OdpowiedzUsuńWczoraj cały dzień zastanawiałam się, co zrobić żeby mieć taką skórę, jak koreanki i postanowiłam, że od dzisiaj zacznę o nią dbać. Myślę, że ta książka może mi w tym bardzo pomóc :)
x-lauraxx.blogspot.com
Świetny post!
OdpowiedzUsuńkamilkopec.blogspot.com
Słyszałam o tej książce i zastanawiałam się nad kupnem, teraz potwierdziło się, że warto :D
OdpowiedzUsuńclaudia-ss.blogspot.com
Świetny wpis <3
OdpowiedzUsuńTakich blogów, jak Twój powinno być więcej.

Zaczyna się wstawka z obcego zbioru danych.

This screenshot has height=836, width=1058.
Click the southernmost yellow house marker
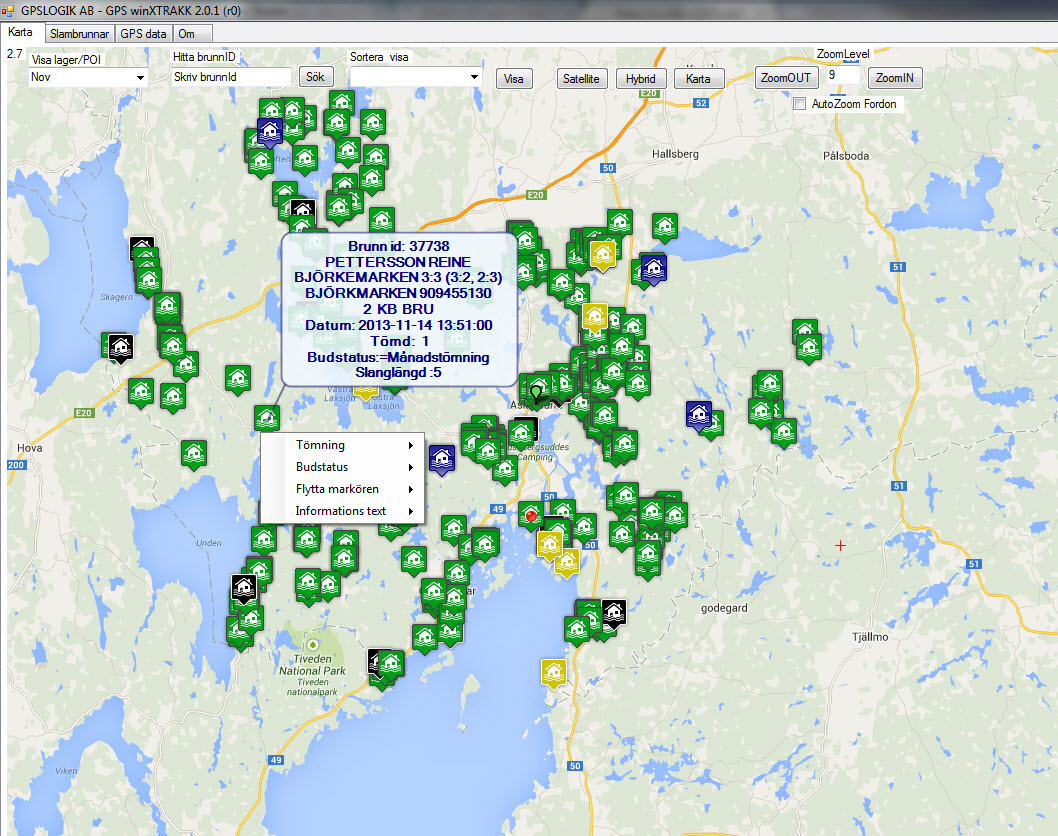(552, 671)
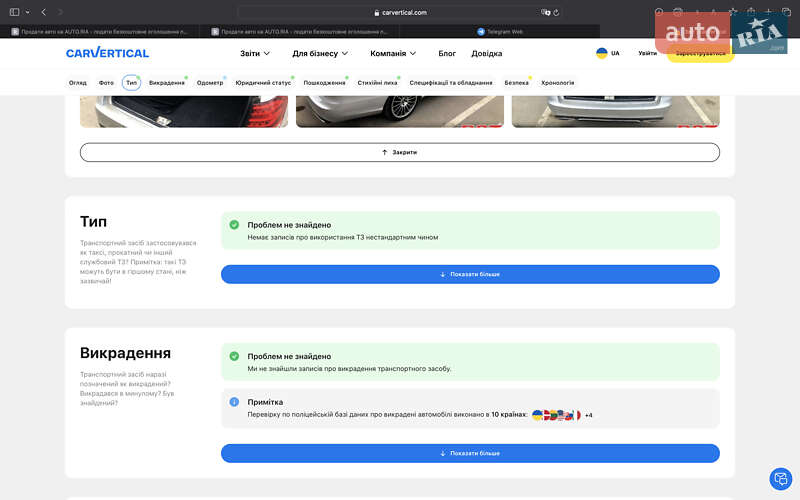The height and width of the screenshot is (500, 800).
Task: Expand the Компанія menu
Action: [x=393, y=53]
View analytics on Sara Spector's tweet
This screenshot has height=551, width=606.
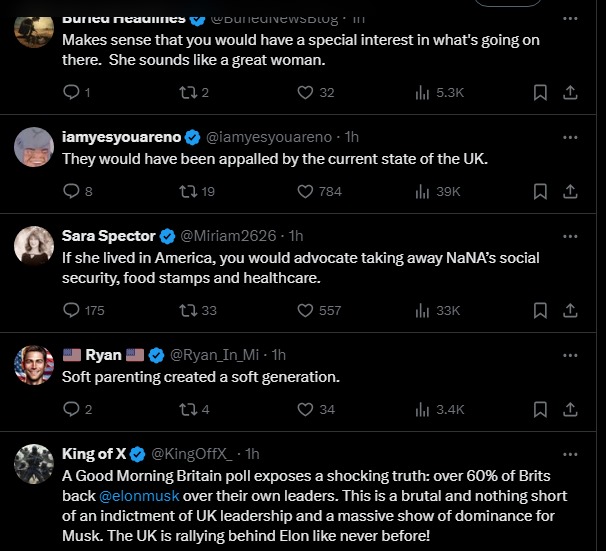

Jestem zachwycona!
Śliczne zdjęcia. Uwielbiam takie inspirujące i kreatywne posty.
Mój blog - klik ♥
Chyba najbardziej kuszące jest w tej książce humor i sposób w jaki jest ona napisana :)
OdpowiedzUsuńDużo czytałam o tej książce i prawie się na nią skusiłam, ale dorwałam inną :D
OdpowiedzUsuńChyba się skuszę i sama ją przeczytam ;D
OdpowiedzUsuńMój blog - klik
Coraz bardziej zachwyca mnie ta książka. Ostatnio nawet na yt o niej słuchałam.
OdpowiedzUsuńMój blog ♥ Serdecznie zapraszam na nowy post! Zapraszam do obserwacji. Pozdrawiam.